Item coordinate data
※

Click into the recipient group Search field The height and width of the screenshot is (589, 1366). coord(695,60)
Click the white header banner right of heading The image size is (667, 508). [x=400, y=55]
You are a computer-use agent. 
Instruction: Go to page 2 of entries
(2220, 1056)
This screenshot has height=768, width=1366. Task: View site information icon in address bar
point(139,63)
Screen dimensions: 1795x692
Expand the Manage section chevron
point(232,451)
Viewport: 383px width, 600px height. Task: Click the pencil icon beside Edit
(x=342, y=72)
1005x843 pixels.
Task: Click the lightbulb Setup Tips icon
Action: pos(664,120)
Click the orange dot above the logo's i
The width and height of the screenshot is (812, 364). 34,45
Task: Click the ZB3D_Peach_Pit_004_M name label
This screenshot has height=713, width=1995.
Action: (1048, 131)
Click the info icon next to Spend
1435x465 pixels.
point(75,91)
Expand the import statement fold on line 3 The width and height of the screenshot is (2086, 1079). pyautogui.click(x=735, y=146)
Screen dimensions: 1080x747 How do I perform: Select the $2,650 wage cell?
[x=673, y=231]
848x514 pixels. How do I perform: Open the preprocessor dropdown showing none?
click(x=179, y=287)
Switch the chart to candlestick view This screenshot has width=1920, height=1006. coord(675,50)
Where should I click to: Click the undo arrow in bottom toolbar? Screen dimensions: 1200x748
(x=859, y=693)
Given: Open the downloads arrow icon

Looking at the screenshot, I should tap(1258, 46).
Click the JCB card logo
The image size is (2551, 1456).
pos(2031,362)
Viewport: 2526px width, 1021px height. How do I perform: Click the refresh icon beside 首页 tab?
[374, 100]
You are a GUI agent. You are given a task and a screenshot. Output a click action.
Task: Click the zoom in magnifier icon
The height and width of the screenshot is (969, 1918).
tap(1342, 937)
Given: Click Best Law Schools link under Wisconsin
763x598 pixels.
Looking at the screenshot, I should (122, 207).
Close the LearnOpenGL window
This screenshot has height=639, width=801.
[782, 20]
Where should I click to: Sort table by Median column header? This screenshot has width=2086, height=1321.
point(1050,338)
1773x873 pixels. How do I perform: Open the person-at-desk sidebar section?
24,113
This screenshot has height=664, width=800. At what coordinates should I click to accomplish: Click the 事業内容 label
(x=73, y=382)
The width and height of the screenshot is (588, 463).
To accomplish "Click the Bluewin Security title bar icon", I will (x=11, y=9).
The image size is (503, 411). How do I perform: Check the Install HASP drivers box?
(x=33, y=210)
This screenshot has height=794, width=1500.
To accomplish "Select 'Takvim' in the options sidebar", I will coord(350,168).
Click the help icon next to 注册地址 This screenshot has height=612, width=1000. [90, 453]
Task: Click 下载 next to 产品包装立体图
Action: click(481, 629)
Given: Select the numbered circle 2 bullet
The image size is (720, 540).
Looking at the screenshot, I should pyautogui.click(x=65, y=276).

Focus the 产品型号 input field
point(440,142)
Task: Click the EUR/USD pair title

※

REQUEST —
Can you return all of the records above verbatim, line for line, with nothing changed?

COMPLETE ANSWER —
Click into the recipient group Search field The height and width of the screenshot is (589, 1366). coord(695,60)
Click the white header banner right of heading The image size is (667, 508). [x=400, y=55]
You are a computer-use agent. 
Instruction: Go to page 2 of entries
(2220, 1056)
This screenshot has height=768, width=1366. Task: View site information icon in address bar
point(139,63)
Screen dimensions: 1795x692
Expand the Manage section chevron
point(232,451)
Viewport: 383px width, 600px height. Task: Click the pencil icon beside Edit
(x=342, y=72)
1005x843 pixels.
Task: Click the lightbulb Setup Tips icon
Action: pos(664,120)
Click the orange dot above the logo's i
The width and height of the screenshot is (812, 364). 34,45
Task: Click the ZB3D_Peach_Pit_004_M name label
This screenshot has height=713, width=1995.
Action: (1048, 131)
Click the info icon next to Spend
1435x465 pixels.
point(75,91)
Expand the import statement fold on line 3 The width and height of the screenshot is (2086, 1079). pyautogui.click(x=735, y=146)
Screen dimensions: 1080x747 How do I perform: Select the $2,650 wage cell?
[x=673, y=231]
848x514 pixels. How do I perform: Open the preprocessor dropdown showing none?
click(x=179, y=287)
Switch the chart to candlestick view This screenshot has width=1920, height=1006. coord(675,50)
Where should I click to: Click the undo arrow in bottom toolbar? Screen dimensions: 1200x748
(x=859, y=693)
Given: Open the downloads arrow icon

Looking at the screenshot, I should tap(1258, 46).
Click the JCB card logo
The image size is (2551, 1456).
pos(2031,362)
Viewport: 2526px width, 1021px height. How do I perform: Click the refresh icon beside 首页 tab?
[374, 100]
You are a GUI agent. You are given a task and a screenshot. Output a click action.
Task: Click the zoom in magnifier icon
The height and width of the screenshot is (969, 1918).
tap(1342, 937)
Given: Click Best Law Schools link under Wisconsin
763x598 pixels.
Looking at the screenshot, I should (122, 207).
Close the LearnOpenGL window
This screenshot has height=639, width=801.
[782, 20]
Where should I click to: Sort table by Median column header? This screenshot has width=2086, height=1321.
point(1050,338)
1773x873 pixels. How do I perform: Open the person-at-desk sidebar section?
24,113
This screenshot has height=664, width=800. At what coordinates should I click to accomplish: Click the 事業内容 label
(x=73, y=382)
The width and height of the screenshot is (588, 463).
To accomplish "Click the Bluewin Security title bar icon", I will (x=11, y=9).
The image size is (503, 411). How do I perform: Check the Install HASP drivers box?
(x=33, y=210)
This screenshot has height=794, width=1500.
To accomplish "Select 'Takvim' in the options sidebar", I will coord(350,168).
Click the help icon next to 注册地址 This screenshot has height=612, width=1000. [90, 453]
Task: Click 下载 next to 产品包装立体图
Action: click(481, 629)
Given: Select the numbered circle 2 bullet
The image size is (720, 540).
Looking at the screenshot, I should pyautogui.click(x=65, y=276).

Focus the 产品型号 input field
point(440,142)
Task: Click the EUR/USD pair title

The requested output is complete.